• _Exercise inputs_
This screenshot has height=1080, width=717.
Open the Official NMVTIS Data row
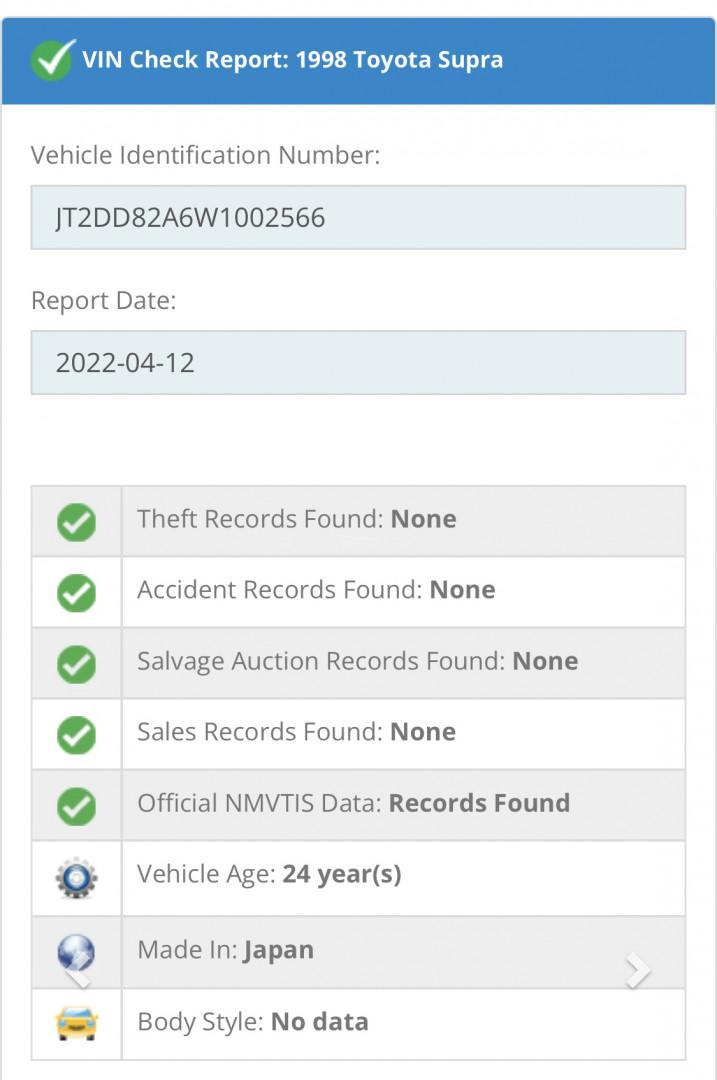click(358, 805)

---

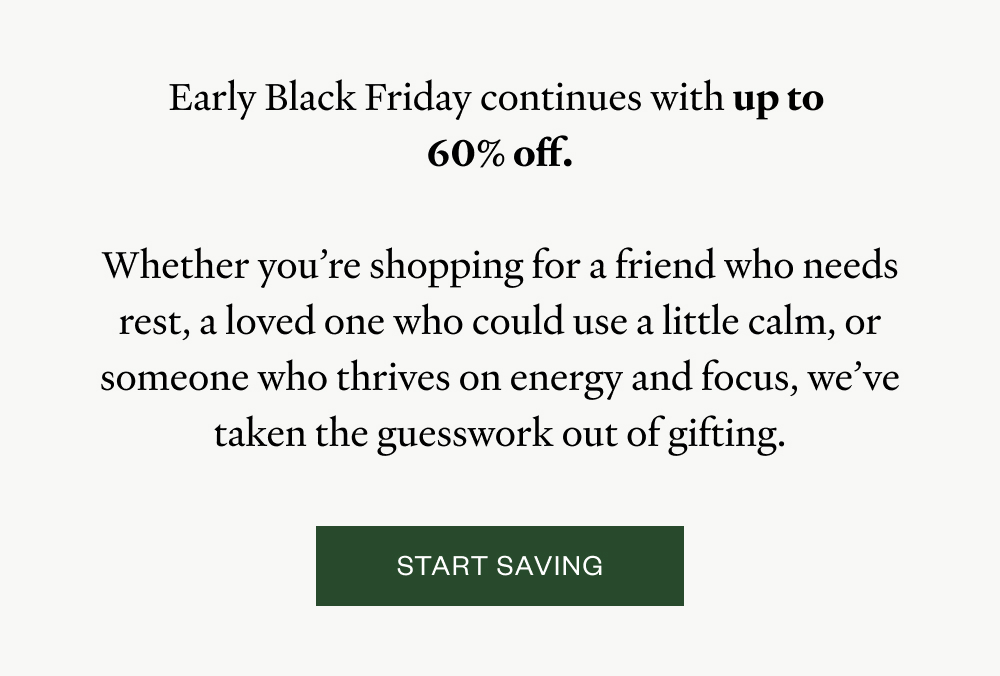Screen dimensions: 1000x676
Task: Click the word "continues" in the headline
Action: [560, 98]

• _Problem statement_
Collect every line of the listing above that contains the word "Task".

• _Result below_
Task: Click the word "continues" in the headline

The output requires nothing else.